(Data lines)
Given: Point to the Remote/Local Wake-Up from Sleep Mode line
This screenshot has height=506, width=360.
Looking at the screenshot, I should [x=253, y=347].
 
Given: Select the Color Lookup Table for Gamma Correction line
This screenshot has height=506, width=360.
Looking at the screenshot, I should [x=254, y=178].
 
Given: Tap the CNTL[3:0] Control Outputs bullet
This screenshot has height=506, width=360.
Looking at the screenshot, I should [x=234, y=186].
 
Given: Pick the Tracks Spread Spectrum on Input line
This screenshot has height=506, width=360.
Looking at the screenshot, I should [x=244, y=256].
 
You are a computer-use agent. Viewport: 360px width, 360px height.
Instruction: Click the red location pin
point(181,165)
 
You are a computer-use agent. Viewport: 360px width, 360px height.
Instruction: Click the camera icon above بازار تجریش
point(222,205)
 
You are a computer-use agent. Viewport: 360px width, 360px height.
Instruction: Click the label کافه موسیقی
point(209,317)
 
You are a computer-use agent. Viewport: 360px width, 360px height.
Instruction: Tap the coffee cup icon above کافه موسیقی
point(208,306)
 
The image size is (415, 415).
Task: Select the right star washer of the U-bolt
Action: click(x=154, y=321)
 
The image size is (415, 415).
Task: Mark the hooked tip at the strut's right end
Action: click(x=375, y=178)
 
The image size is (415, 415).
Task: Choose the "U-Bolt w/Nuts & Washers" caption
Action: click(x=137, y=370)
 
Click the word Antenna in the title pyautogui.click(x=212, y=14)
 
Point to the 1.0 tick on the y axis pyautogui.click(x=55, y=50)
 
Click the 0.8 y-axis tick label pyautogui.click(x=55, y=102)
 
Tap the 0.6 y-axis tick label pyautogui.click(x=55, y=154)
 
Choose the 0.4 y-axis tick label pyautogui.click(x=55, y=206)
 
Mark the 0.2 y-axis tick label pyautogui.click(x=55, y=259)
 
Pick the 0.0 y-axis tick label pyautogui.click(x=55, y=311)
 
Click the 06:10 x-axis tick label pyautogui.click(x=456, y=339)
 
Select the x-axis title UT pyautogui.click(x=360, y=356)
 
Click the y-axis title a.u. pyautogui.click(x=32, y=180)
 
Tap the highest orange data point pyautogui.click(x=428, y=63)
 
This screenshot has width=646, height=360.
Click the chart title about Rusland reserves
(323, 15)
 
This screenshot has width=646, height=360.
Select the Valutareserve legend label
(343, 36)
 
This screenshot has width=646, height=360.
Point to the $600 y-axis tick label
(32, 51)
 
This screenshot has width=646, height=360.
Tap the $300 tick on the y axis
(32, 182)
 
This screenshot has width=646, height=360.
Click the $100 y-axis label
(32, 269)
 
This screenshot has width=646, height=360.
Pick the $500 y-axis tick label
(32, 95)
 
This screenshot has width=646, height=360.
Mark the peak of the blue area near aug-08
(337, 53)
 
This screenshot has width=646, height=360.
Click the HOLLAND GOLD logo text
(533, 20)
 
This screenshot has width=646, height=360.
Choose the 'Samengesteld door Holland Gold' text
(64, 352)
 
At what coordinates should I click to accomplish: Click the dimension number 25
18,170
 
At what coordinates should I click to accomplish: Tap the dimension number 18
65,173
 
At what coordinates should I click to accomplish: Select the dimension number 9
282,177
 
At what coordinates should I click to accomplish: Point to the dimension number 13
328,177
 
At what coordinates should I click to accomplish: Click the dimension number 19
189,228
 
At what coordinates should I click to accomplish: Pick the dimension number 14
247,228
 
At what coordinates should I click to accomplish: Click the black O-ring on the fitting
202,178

▶ The exercise: Copy out, word for word, the stretch of the entries from the line containing "Select the x-axis" through the last line.

▶ Answer:
Select the x-axis title UT pyautogui.click(x=360, y=356)
 
Click the y-axis title a.u. pyautogui.click(x=32, y=180)
 
Tap the highest orange data point pyautogui.click(x=428, y=63)
 
This screenshot has width=646, height=360.
Click the chart title about Rusland reserves
(323, 15)
 
This screenshot has width=646, height=360.
Select the Valutareserve legend label
(343, 36)
 
This screenshot has width=646, height=360.
Point to the $600 y-axis tick label
(32, 51)
 
This screenshot has width=646, height=360.
Tap the $300 tick on the y axis
(32, 182)
 
This screenshot has width=646, height=360.
Click the $100 y-axis label
(32, 269)
 
This screenshot has width=646, height=360.
Pick the $500 y-axis tick label
(32, 95)
 
This screenshot has width=646, height=360.
Mark the peak of the blue area near aug-08
(337, 53)
 
This screenshot has width=646, height=360.
Click the HOLLAND GOLD logo text
(533, 20)
 
This screenshot has width=646, height=360.
Choose the 'Samengesteld door Holland Gold' text
(64, 352)
 
At what coordinates should I click to accomplish: Click the dimension number 25
18,170
 
At what coordinates should I click to accomplish: Tap the dimension number 18
65,173
 
At what coordinates should I click to accomplish: Select the dimension number 9
282,177
 
At what coordinates should I click to accomplish: Point to the dimension number 13
328,177
 
At what coordinates should I click to accomplish: Click the dimension number 19
189,228
 
At what coordinates should I click to accomplish: Pick the dimension number 14
247,228
 
At what coordinates should I click to accomplish: Click the black O-ring on the fitting
202,178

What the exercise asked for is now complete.